▶ What is needed: Please gather each line of the data below that contains the word "button".

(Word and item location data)
--- start ---
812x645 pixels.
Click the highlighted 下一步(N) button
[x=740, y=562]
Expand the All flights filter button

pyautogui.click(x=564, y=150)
--- end ---
▶ Reply to the exercise:
Click the highlighted 下一步(N) button
Expand the All flights filter button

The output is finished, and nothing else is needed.